A B.C. Human Rights Tribunal has ordered a Surrey-based tree planting company to pay more than $600,000 in compensation to 55 African workers it discriminated against at camps in the Golden-Revelstoke area in 2010.
Khaira Enterprises ran camps in the B.C. Interior and abused and discriminated against African refugees working there, according to a ruling released Friday.
The company owners have been ordered to pay each affected worker $10,000 plus another $1,000 for each additional month they worked after the first one.
“Both [Bajwa and Sunny] have been found, in this decision, to have engaged in conduct which is discriminatory on a basis of race, colour and place of origin and on the basis of sex,” said Trerise’s ruling.

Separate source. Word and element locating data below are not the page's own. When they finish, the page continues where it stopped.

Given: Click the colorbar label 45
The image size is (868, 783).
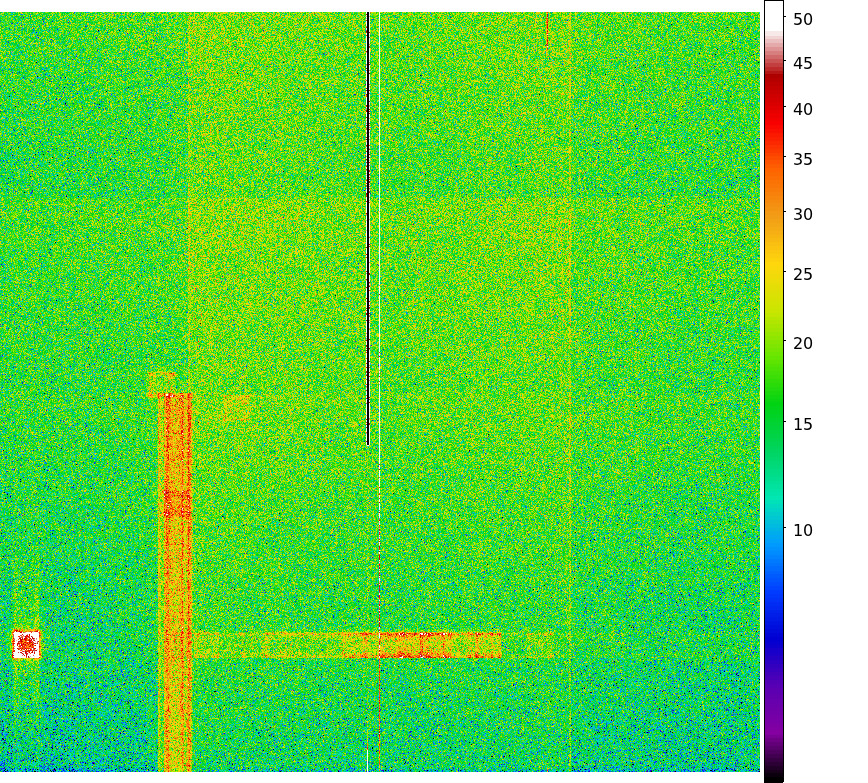Looking at the screenshot, I should [x=803, y=64].
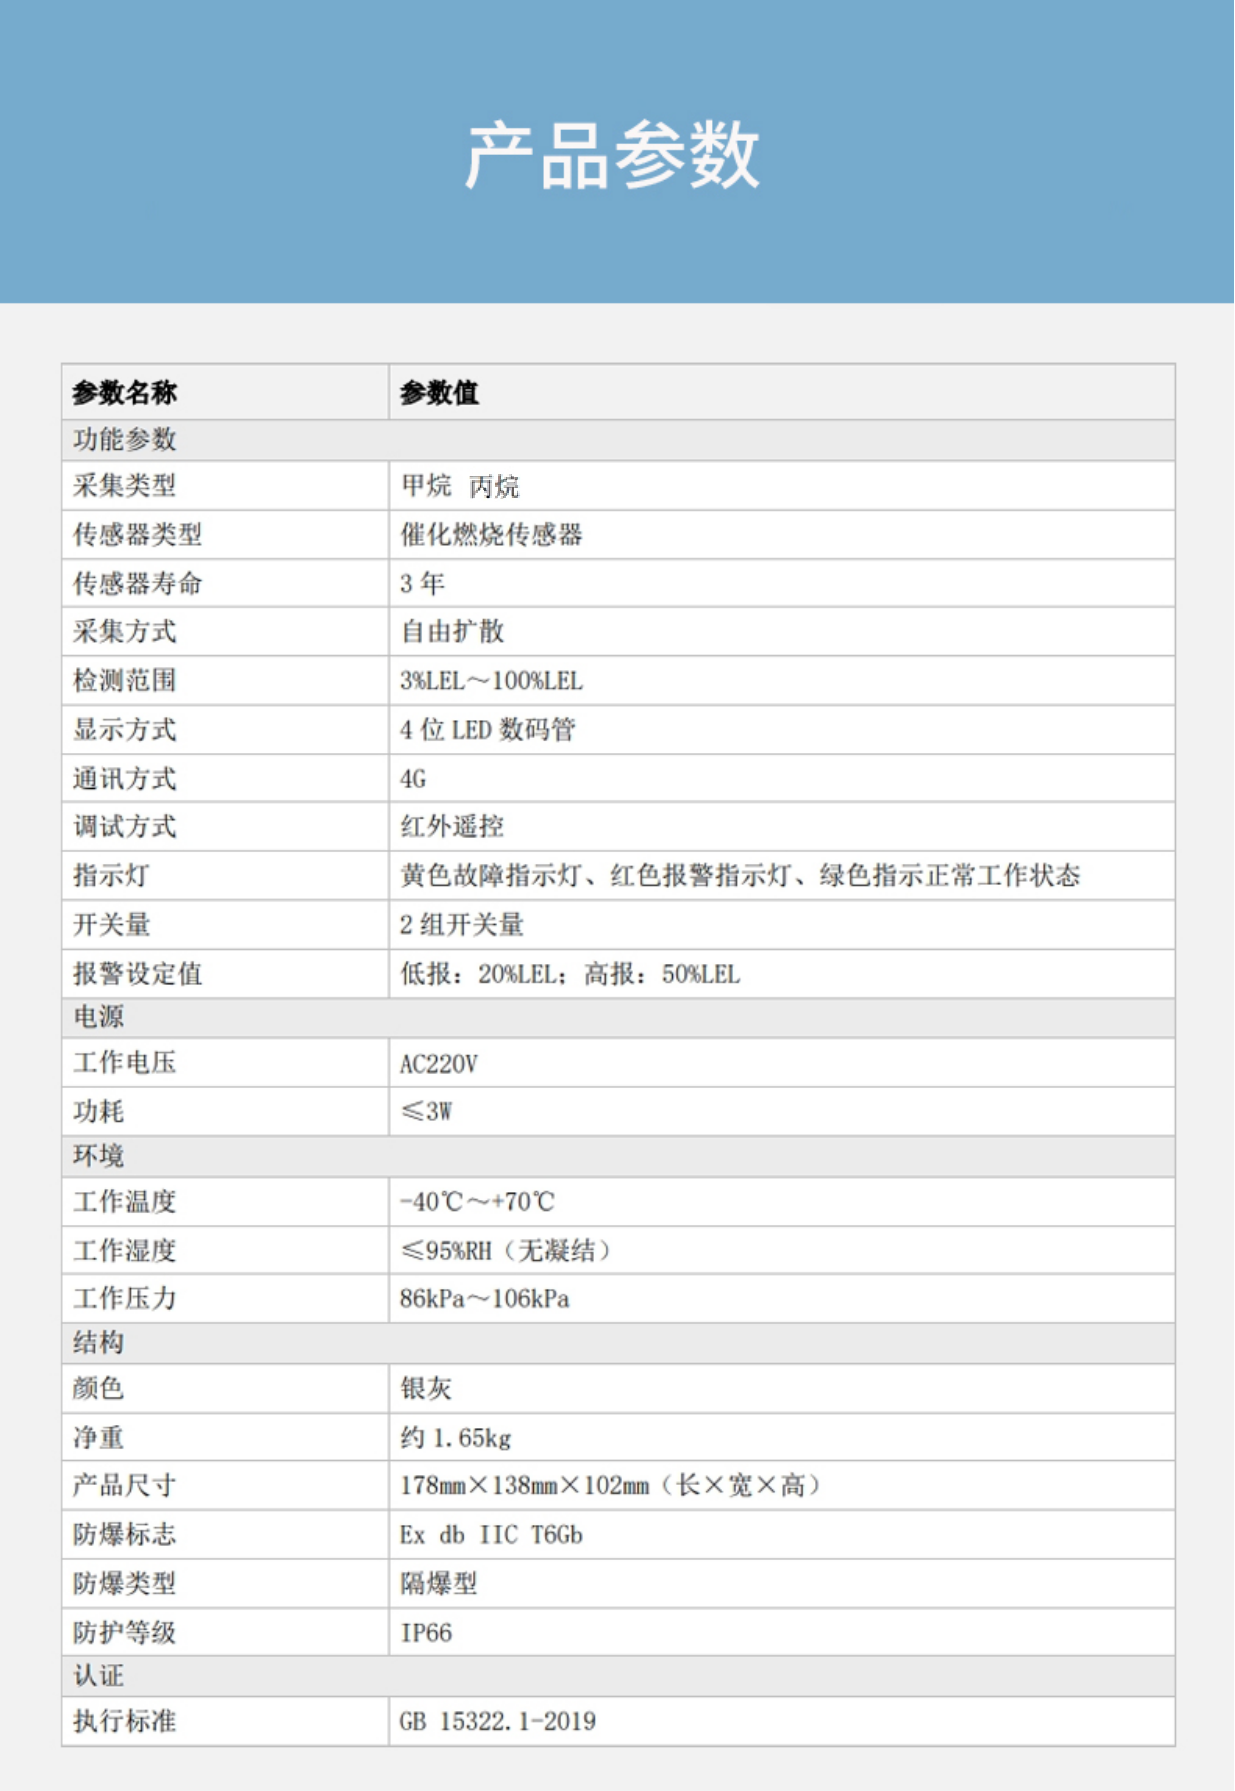Click the 环境 section row
This screenshot has width=1235, height=1791.
coord(98,1156)
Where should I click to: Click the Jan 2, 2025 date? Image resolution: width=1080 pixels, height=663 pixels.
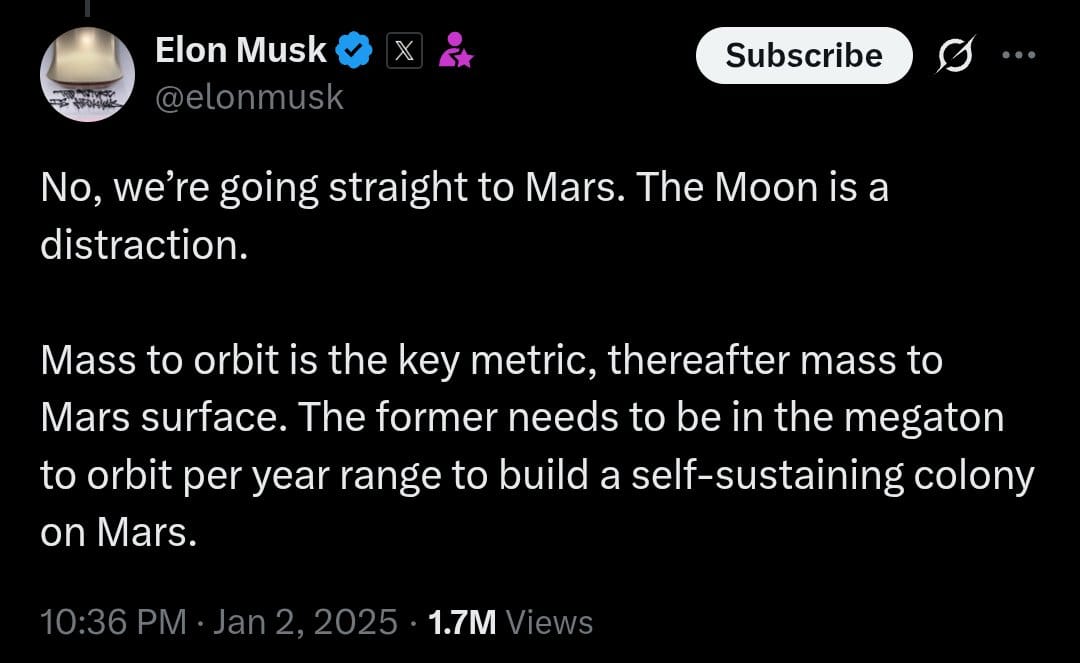[305, 622]
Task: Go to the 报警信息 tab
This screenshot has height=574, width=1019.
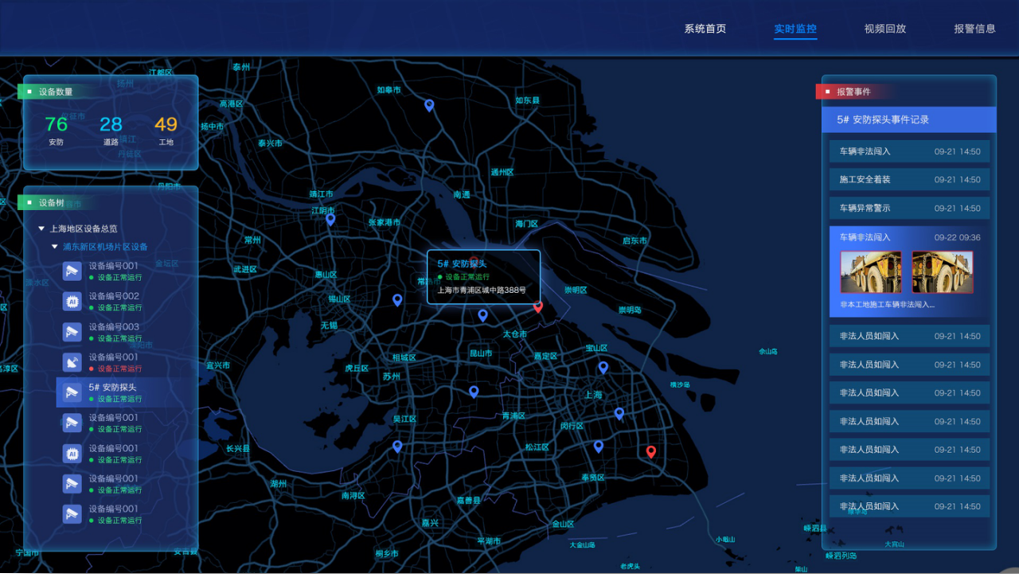Action: pos(974,29)
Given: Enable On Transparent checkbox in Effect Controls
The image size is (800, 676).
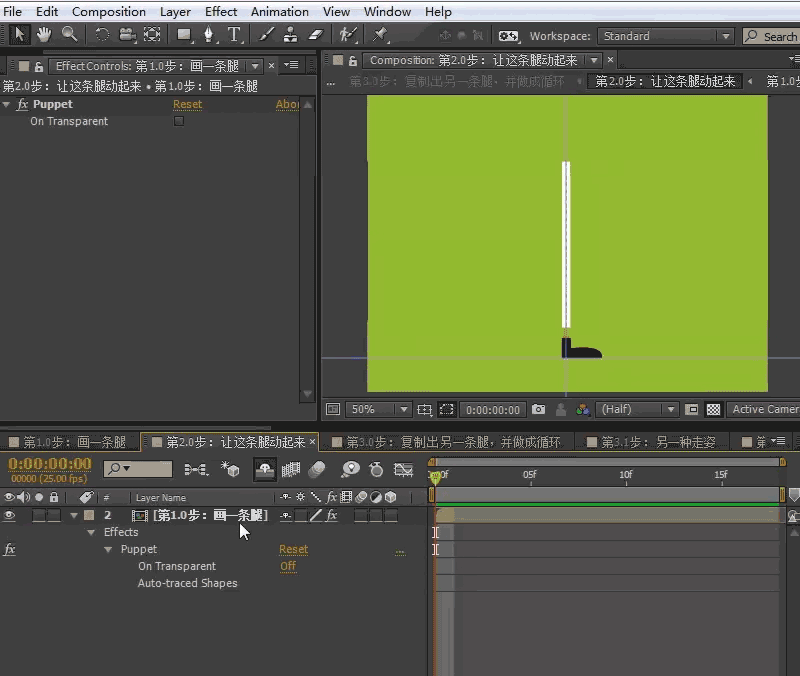Looking at the screenshot, I should (179, 121).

“I find therefore that the complaint is fully justified against Khaira, Bajwa and Sunny.”
Trerise ruled all the workers experienced some form of adverse treatment from their employers, including lack of payment, hours of work, poor camp condition and other issues.
“All of these circumstances, and particularly, the lack of payment and the consistent racial harassment satisfy me that the discriminatory actions of the respondents impacted the complainants significantly, causing them embarrassment, a degree of depression, frustration and loss of self esteem.”
The tree planters worked in a camp in Golden, in southeast B.C., in 2010, until it was shut down by the provincial Ministry of Forests, when the planters complained to ministry staff that they hadn’t had anything to eat for two days.